After Desert Storm in 1991, Saddam crushed a Shi'ite Arab uprising in southern Iraq, killing tens of thousands of people and, in the process, systematically destroying the river marshes that southern Iraq's inhabitants had farmed for thousands of years.
During his rule, Saddam's vicious police state murdered tens of thousands of Iraqis, punishing people for their disloyalty (real or imagined), but also just for sadistic fun.
Oh, and let's not forget that Saddam started two wars. He invaded Iran in 1980, starting an eight-year border war that left more than 1 million people dead, many from Saddam's chemical weapons. As if to underscore the horrific wastefulness of the war, it ended in a draw.
In 1990, of course, Saddam invaded Iraq's neighbor Kuwait, provoking the conflict we know as the first Gulf War and providing much-needed career boosts for two of America's favorite weird-beards, Lee Greenwood and Wolf Blitzer.
But oddly enough, Saddam isn't going on trial for any of those things. Instead, he and a handful of his faithful goons will be tried for killing about 150 people in the Iraqi town Dujail.
In 1982, Saddam's motorcade was ambushed as it passed through the largely Shi'ite town. Saddam was unhurt, but he was trapped for hours before being taken to safety.
To retaliate for the ambush, Saddam did what any evil dictator would do in that situation: He ordered the killing of about 150 people from Dujail, imprisoned hundreds of families from Dujail, and had his henchmen raze the town.
Reprehensible, indeed, but why is the Iraqi Special Tribunal bringing Saddam to trial for Dujail, instead of, say, the Kurdish ethnic campaign that did the same thing to countless villages and 1,000 times as many people?
According to anonymous sources speaking on behalf of the tribunal, the answer is that the Dujail massacre was relatively well-documented and thus should be easy to prove in court. That the Iraqi Special Tribunal is largely Shi'ite, like the victims of Dujail, might just be coincidence.

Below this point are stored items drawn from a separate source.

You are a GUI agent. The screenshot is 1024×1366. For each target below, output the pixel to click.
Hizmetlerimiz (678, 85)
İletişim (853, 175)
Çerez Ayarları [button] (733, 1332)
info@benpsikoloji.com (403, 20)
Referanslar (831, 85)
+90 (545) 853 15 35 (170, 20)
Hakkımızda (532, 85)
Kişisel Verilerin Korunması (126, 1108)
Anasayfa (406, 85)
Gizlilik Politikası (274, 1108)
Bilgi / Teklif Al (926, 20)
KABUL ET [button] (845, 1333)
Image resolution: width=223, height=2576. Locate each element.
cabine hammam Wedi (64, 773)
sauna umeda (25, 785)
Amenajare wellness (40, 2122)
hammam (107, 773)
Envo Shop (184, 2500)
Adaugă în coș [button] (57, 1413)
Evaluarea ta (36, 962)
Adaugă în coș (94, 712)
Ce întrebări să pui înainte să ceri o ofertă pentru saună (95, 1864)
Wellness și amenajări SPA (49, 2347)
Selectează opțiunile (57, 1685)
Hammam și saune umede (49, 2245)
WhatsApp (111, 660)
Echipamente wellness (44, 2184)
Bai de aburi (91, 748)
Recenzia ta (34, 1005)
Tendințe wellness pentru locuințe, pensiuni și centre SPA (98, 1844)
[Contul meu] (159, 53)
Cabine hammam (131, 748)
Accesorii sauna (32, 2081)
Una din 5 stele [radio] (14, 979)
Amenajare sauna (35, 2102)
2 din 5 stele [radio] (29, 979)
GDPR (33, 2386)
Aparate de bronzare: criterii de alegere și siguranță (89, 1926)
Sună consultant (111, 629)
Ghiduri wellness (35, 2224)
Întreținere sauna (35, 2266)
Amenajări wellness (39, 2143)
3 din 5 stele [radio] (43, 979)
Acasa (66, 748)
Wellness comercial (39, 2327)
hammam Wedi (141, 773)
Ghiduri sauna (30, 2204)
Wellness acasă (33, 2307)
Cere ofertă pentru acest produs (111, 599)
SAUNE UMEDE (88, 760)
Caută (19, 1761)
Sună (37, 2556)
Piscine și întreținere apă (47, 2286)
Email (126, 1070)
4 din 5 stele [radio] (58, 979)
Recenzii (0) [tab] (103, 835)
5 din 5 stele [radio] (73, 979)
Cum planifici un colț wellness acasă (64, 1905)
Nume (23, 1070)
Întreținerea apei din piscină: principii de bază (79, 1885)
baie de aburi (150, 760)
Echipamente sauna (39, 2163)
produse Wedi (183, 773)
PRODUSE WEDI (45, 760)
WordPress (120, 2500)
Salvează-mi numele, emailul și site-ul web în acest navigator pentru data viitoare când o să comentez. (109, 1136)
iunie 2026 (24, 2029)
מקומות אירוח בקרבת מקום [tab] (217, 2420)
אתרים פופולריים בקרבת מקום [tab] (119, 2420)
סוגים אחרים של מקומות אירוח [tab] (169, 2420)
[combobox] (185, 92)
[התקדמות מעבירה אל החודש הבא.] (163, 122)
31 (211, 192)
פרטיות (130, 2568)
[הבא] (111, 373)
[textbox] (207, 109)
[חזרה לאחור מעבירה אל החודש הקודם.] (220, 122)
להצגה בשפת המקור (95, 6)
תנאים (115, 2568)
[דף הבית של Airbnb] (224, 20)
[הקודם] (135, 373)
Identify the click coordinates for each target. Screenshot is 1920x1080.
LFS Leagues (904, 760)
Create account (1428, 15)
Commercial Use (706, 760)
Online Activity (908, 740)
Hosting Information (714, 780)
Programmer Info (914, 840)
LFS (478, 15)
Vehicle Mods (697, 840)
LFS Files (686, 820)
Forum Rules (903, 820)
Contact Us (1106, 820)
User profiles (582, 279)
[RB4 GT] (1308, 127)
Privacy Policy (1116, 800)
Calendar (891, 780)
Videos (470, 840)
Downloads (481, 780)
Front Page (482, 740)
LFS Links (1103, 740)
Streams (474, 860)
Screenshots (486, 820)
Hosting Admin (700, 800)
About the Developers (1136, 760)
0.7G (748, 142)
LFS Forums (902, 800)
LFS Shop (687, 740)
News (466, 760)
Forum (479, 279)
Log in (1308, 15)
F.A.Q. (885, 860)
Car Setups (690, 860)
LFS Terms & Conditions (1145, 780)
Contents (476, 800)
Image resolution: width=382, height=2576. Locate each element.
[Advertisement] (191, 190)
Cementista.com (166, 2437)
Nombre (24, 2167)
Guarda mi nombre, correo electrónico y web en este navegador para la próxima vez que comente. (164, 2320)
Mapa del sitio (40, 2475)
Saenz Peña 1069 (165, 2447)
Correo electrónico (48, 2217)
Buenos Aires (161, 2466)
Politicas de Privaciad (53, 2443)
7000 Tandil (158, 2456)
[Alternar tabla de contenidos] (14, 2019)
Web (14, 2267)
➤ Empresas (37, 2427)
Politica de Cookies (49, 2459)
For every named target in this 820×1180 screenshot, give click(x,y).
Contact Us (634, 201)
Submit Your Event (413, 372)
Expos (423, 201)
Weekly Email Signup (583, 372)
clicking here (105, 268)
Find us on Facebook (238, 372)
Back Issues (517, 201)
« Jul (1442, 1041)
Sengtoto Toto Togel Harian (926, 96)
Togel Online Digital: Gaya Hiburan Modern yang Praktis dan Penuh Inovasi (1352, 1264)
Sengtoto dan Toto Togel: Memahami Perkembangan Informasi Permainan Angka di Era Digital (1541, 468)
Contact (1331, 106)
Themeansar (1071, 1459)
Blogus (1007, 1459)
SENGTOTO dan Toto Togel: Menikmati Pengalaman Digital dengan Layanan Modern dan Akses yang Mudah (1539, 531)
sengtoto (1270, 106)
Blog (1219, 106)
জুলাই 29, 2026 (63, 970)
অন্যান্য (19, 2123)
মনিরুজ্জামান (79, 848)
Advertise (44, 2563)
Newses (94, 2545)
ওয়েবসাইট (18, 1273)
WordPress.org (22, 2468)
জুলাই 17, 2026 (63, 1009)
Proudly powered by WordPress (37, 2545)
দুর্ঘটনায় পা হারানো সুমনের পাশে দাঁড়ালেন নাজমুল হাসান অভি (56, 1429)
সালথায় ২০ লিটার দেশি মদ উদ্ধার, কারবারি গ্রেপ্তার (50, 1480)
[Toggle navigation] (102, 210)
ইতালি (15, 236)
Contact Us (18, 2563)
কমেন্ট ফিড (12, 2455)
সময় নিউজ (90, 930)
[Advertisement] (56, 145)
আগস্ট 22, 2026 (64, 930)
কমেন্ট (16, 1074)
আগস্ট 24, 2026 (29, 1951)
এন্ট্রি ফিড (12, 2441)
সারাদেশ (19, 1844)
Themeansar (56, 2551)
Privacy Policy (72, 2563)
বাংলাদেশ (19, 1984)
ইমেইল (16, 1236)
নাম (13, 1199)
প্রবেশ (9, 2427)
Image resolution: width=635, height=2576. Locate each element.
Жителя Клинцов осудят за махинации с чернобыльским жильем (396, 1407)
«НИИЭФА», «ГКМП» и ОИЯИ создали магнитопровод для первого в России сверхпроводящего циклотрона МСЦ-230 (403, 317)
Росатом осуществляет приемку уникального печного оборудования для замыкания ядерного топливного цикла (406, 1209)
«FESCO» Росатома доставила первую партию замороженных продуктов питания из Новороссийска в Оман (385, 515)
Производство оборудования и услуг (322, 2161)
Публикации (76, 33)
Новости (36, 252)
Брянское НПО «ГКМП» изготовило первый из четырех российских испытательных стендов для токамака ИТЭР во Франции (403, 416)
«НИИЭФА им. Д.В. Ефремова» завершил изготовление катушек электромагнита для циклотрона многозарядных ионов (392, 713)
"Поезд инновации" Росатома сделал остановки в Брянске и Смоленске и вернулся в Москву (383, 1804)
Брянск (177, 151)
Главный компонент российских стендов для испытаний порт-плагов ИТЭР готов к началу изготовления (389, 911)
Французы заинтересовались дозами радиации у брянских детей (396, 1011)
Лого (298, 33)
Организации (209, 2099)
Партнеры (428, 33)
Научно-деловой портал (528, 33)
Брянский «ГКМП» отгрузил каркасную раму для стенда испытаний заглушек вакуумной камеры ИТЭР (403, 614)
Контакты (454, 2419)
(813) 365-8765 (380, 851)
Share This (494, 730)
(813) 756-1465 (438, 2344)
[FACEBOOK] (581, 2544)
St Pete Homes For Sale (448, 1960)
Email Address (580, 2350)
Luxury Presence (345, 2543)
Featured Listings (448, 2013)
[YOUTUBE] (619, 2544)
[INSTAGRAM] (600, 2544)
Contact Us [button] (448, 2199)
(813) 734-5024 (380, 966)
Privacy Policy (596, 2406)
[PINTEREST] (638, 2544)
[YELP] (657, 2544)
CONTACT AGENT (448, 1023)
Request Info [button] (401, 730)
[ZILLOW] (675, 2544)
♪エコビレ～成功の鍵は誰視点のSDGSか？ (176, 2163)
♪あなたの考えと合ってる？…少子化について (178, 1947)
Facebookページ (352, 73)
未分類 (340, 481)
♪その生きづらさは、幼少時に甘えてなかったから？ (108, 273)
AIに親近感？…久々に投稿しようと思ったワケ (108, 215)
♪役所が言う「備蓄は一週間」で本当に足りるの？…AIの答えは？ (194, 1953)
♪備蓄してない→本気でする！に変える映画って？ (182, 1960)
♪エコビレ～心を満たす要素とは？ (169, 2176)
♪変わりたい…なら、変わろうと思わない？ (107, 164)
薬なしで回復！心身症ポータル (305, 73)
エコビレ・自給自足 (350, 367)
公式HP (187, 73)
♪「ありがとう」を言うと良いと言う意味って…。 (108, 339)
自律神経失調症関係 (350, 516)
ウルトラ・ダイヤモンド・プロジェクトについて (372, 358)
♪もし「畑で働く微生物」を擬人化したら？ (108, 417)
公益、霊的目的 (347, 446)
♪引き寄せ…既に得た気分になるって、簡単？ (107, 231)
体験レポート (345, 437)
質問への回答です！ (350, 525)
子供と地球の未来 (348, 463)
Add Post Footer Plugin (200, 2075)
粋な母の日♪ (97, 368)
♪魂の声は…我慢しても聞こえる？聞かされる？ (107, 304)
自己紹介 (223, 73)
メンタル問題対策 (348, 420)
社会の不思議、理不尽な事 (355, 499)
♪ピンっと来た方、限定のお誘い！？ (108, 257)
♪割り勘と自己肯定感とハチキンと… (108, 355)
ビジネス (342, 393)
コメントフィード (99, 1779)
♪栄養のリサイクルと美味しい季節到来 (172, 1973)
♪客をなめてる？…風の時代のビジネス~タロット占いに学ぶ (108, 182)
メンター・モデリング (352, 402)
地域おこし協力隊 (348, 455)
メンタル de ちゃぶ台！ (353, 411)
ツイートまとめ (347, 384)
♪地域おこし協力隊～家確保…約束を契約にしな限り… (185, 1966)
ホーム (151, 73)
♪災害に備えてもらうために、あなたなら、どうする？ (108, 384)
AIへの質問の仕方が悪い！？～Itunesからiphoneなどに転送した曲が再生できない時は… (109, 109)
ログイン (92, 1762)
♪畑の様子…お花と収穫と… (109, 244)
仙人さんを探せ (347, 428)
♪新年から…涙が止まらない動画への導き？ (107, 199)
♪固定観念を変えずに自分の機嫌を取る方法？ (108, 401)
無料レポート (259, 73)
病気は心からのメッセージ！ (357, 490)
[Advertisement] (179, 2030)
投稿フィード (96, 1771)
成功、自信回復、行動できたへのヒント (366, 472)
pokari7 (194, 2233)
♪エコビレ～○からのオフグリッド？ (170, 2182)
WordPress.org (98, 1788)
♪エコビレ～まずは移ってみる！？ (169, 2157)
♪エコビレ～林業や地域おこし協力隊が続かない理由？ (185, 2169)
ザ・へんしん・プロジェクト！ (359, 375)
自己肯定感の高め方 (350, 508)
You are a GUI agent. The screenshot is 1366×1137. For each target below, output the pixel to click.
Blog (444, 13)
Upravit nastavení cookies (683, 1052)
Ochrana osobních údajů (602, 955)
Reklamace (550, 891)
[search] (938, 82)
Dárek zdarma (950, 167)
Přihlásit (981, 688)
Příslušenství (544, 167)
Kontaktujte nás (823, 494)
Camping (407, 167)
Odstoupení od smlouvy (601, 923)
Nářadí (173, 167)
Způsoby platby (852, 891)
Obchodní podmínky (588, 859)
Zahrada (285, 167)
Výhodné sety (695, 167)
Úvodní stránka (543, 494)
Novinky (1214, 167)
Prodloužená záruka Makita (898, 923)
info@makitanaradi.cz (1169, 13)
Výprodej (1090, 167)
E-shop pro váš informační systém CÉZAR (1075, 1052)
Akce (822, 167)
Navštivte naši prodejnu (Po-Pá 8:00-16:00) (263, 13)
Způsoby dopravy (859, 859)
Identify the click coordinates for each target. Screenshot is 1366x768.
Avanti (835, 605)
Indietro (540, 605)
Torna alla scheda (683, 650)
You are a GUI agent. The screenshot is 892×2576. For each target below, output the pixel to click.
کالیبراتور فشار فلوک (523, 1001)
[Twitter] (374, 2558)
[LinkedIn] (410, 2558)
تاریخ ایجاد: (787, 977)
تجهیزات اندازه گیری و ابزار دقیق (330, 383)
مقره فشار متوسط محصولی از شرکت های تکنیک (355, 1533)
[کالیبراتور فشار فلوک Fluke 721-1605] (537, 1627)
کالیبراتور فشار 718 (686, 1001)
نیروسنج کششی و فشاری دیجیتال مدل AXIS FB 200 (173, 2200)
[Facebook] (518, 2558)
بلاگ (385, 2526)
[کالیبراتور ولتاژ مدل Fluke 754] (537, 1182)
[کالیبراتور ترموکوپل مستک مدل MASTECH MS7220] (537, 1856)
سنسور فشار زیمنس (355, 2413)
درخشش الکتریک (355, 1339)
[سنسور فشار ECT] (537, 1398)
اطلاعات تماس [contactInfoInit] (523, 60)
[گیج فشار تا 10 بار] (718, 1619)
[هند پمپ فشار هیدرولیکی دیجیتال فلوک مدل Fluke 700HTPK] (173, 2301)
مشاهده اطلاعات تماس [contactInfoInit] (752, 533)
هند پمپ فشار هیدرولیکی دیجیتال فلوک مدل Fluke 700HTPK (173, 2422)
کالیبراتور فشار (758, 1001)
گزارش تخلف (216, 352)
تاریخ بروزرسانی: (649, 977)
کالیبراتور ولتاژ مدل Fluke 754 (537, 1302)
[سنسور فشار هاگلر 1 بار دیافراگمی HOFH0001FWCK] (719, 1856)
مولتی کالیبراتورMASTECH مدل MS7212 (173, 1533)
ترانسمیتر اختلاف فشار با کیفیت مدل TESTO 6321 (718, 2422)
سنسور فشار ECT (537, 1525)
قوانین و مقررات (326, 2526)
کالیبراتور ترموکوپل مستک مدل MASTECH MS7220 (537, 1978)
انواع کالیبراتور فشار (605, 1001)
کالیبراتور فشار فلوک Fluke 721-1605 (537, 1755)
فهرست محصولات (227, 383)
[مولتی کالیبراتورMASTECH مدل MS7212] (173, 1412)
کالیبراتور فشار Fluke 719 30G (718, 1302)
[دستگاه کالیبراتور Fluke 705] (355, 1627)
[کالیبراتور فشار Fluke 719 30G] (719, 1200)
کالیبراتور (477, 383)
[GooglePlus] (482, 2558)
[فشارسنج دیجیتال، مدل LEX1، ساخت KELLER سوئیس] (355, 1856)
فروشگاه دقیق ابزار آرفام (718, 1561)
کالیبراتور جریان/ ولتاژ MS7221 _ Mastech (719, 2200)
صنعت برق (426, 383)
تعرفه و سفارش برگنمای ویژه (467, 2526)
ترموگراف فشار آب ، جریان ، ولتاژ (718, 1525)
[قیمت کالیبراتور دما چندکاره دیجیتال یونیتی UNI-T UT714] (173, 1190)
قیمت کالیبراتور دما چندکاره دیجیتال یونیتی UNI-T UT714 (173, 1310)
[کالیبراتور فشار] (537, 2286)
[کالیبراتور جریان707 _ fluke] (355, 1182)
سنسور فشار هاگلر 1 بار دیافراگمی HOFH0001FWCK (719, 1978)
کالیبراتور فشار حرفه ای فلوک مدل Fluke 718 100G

Saddam's defense team, led by his daughter Raghad (she's not a lawyer, she's just bossing the team of lawyers around -- like father, like daughter, I guess) has another explanation. The team suggests that a quick trial focusing on Dujail would serve two important political purposes.
First, it would satisfy the desire of Iraq's new leaders to dispose of Saddam quickly. If Saddam is convicted of the Dujail massacre, he can be executed immediately.
Secondly, a trial for the Dujail massacre is likely to result in a death sentence for Saddam without there ever being a public discussion of the U.S.'s long support for regime change. Put Saddam on trial for using chemical weapons against Iran, and someone's bound to mention that the United States actively supported him during that conflict, funneling him cash and dispatching the U.S. Navy to the Persian Gulf to keep Iran's navy in check. Put Saddam on trial for using chemical weapons against Iraqi Kurds, and it's likely that someone (other than me) is gonna start talking about the fact that not only did the United States know of the attacks and approve of them, but Secretary of Defense Donald Rumsfeld actually met with Saddam in 1983 on behalf of the Reagan administration. Rumsfeld told Saddam that we didn't mind who he killed or how, as long as he beat Iran in the Iran-Iraq War.
If you'll excuse me, I'm gonna go be creeped out by the fact that Saddam's lawyers actually have articulated a more thoughtful analysis of Saddam's trial than the Iraqi government, the U.S. government, or the mainstream American press.